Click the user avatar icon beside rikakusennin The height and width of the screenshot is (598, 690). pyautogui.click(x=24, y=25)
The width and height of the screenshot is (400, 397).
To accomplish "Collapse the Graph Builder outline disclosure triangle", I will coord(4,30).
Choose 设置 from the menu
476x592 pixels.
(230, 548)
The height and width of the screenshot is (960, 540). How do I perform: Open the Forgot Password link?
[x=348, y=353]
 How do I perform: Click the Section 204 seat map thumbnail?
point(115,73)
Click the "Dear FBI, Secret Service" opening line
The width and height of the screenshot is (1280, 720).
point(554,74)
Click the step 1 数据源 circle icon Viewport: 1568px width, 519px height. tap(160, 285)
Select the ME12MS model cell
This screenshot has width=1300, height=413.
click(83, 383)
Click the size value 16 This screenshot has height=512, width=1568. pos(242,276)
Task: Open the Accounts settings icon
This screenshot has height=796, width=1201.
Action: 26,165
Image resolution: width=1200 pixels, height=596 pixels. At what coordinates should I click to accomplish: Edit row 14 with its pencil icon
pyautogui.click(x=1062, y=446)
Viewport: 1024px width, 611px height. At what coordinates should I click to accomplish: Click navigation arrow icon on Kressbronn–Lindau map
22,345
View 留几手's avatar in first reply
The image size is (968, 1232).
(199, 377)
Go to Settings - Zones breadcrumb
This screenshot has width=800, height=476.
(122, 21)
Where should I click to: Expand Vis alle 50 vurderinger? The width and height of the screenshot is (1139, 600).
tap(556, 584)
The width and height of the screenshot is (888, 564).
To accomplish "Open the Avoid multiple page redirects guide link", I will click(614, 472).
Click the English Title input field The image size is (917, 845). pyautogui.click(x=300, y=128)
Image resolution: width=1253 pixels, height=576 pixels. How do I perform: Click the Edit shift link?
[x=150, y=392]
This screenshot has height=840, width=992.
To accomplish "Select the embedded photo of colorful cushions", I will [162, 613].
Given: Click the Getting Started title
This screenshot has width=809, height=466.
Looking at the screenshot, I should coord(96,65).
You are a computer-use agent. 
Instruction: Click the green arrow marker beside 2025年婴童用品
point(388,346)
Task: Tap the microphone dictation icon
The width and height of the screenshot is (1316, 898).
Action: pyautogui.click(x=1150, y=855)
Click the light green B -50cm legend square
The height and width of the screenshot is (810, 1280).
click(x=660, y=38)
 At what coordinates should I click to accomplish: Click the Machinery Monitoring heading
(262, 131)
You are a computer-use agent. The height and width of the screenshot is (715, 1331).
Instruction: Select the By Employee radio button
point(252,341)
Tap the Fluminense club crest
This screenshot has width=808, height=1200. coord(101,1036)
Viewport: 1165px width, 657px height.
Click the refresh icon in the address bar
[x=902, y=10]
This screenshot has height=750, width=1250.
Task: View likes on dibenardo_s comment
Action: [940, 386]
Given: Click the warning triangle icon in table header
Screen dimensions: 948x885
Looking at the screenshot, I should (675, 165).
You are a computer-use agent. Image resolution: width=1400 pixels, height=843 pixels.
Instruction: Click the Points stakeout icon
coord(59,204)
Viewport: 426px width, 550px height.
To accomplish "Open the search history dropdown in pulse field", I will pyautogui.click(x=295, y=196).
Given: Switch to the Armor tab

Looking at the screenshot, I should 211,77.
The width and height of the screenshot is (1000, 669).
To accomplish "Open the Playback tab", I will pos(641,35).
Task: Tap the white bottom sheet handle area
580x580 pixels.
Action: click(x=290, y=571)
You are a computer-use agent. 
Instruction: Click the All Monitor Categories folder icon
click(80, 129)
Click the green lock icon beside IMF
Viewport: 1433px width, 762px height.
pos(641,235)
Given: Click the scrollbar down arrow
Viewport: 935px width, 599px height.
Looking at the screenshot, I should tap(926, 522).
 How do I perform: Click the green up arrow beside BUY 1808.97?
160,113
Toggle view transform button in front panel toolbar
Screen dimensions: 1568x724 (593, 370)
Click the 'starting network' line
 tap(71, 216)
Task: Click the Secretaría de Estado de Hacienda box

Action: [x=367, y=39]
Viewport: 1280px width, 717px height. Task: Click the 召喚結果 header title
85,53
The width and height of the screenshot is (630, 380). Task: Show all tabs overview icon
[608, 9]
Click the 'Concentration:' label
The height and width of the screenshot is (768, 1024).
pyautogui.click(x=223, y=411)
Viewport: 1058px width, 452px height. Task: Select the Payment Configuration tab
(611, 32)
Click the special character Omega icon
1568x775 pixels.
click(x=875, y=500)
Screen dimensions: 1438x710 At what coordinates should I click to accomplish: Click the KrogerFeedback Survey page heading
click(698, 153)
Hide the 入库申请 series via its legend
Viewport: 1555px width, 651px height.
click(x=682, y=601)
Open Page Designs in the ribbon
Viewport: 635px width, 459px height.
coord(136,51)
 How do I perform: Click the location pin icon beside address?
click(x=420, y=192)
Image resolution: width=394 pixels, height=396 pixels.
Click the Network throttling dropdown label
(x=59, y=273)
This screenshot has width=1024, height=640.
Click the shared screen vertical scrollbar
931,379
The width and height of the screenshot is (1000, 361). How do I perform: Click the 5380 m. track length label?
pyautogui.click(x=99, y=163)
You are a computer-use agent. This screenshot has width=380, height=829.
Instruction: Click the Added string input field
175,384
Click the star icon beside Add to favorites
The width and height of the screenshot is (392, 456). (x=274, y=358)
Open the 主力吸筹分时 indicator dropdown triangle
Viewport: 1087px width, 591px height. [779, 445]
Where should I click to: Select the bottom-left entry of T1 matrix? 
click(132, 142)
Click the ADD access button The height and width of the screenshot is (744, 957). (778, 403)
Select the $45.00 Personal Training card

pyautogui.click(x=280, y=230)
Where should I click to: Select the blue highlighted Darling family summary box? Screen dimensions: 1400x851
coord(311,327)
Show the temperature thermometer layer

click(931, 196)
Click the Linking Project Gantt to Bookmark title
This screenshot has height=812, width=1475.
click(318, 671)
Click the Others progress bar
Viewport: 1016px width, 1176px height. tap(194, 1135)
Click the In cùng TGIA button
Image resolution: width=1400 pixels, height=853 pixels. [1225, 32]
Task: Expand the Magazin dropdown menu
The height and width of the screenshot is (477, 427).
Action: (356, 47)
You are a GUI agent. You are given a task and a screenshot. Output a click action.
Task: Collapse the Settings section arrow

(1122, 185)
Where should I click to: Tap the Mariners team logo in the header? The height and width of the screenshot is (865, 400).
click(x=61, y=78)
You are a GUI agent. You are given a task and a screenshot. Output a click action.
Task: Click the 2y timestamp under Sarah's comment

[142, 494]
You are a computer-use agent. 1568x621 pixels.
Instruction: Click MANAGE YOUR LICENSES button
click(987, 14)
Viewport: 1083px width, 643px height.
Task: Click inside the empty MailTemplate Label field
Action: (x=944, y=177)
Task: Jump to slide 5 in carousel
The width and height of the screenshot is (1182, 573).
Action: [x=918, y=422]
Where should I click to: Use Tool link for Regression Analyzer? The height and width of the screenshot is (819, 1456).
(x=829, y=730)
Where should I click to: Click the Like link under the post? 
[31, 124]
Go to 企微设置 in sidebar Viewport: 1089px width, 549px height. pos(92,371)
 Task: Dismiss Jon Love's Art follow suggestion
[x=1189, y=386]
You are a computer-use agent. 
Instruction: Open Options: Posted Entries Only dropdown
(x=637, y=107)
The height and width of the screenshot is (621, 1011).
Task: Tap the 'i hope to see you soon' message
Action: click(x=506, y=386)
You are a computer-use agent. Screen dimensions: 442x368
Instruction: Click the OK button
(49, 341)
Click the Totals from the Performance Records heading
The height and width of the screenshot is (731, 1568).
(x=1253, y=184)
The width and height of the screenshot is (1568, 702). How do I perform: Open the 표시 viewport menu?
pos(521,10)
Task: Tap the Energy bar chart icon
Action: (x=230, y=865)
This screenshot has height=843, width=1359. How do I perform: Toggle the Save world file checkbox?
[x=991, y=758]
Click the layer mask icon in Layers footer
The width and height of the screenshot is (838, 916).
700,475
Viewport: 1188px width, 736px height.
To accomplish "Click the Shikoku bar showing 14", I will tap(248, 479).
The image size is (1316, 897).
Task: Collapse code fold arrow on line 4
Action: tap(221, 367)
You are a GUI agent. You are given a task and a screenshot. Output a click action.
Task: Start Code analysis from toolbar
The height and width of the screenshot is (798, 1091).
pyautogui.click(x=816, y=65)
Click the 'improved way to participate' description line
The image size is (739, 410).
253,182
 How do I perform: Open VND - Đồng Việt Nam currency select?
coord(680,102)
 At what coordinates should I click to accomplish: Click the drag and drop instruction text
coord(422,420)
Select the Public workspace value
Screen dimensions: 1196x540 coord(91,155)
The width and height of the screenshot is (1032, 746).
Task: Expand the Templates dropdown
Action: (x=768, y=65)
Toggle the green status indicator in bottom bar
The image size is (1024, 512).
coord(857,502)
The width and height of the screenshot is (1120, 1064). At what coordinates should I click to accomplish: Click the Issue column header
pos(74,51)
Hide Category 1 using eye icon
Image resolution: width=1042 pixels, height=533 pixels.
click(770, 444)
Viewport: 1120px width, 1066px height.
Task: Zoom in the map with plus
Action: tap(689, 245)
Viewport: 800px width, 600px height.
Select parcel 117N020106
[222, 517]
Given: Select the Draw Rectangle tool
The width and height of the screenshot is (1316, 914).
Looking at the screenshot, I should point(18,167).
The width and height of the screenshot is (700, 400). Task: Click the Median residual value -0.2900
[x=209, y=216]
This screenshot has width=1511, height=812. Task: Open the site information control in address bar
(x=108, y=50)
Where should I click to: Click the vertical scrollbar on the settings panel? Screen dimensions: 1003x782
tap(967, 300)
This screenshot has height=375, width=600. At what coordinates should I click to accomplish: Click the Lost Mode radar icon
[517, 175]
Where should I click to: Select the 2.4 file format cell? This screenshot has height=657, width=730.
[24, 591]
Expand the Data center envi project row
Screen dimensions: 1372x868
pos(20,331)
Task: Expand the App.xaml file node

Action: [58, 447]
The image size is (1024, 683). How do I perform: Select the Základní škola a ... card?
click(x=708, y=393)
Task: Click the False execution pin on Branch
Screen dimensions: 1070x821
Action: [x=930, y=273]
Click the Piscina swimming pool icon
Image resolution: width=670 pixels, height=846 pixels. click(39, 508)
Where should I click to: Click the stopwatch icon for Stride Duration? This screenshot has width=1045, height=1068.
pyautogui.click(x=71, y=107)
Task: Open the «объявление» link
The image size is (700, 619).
○ ○ ○ ○
■ Brief ■
Given the data above, transcribe exactly the lines from the one containing "Tap the Fluminense club crest" down to the one containing "Given: Click the warning", and no others.

■ Task response ■
Tap the Fluminense club crest
This screenshot has width=808, height=1200. coord(101,1036)
Viewport: 1165px width, 657px height.
Click the refresh icon in the address bar
[x=902, y=10]
This screenshot has height=750, width=1250.
Task: View likes on dibenardo_s comment
Action: [940, 386]
Given: Click the warning triangle icon in table header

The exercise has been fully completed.